• **EXERCISE DETAILS**: Write out again only the lines running from the one that contains "You are a computer-use agent. The" to the end of the records below, including both the first and the last.

[Data excerpts]
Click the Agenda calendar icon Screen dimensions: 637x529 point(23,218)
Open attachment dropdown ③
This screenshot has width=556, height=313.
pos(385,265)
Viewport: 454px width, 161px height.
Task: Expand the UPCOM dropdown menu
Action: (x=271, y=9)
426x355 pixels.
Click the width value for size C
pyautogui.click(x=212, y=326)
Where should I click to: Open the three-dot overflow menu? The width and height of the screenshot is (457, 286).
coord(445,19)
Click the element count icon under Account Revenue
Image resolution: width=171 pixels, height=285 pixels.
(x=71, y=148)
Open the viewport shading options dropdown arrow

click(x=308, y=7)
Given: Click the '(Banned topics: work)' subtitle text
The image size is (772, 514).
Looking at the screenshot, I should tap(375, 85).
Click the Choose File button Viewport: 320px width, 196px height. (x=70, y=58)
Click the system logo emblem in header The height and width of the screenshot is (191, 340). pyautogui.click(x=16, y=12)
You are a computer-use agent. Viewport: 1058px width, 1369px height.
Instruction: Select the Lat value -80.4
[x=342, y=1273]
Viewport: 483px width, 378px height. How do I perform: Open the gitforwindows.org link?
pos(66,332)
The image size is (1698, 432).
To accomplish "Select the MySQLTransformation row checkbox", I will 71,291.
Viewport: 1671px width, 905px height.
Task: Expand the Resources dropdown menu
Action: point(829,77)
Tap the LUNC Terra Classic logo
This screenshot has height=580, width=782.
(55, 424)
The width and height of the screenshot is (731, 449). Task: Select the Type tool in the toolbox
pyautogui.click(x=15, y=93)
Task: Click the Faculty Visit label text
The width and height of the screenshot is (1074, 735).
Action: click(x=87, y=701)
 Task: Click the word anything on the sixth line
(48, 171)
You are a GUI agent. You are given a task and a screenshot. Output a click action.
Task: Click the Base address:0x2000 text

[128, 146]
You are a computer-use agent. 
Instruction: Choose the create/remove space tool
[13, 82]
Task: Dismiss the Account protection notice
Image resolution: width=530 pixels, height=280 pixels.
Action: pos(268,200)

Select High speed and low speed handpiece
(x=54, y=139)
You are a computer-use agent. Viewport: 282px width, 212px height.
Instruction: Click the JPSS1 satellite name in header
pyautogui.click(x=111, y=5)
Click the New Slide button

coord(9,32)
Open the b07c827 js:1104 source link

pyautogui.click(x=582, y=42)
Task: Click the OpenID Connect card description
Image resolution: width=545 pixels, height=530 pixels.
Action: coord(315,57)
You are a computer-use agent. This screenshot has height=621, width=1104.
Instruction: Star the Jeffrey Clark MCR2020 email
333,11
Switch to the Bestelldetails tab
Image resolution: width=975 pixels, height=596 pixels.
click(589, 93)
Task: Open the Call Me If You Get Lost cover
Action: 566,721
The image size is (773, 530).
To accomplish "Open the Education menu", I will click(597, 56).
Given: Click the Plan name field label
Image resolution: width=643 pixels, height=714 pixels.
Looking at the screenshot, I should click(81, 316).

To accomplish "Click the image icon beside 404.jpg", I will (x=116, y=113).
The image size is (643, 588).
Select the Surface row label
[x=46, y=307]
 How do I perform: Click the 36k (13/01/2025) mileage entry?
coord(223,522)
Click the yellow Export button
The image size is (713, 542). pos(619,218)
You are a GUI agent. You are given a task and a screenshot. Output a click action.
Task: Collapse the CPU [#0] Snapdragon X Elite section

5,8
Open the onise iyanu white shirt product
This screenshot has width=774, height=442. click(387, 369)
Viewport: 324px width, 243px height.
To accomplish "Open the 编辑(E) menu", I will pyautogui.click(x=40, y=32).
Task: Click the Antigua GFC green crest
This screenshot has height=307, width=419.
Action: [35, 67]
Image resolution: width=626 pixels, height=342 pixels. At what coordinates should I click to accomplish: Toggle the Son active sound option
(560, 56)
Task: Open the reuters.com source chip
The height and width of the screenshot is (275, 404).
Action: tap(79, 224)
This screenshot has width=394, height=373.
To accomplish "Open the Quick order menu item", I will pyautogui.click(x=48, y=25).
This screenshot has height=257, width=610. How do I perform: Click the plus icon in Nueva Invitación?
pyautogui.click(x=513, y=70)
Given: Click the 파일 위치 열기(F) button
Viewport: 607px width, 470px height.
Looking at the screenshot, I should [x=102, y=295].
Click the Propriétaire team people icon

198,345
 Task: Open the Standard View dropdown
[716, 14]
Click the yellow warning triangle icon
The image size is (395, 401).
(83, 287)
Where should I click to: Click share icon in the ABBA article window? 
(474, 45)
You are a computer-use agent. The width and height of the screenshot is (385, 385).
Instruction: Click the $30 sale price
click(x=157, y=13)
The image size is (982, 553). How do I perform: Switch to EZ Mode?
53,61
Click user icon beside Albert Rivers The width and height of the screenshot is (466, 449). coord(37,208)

• **TASK SOLUTION**:
You are a computer-use agent. The width and height of the screenshot is (385, 385).
Instruction: Click the $30 sale price
click(x=157, y=13)
The image size is (982, 553). How do I perform: Switch to EZ Mode?
53,61
Click user icon beside Albert Rivers The width and height of the screenshot is (466, 449). coord(37,208)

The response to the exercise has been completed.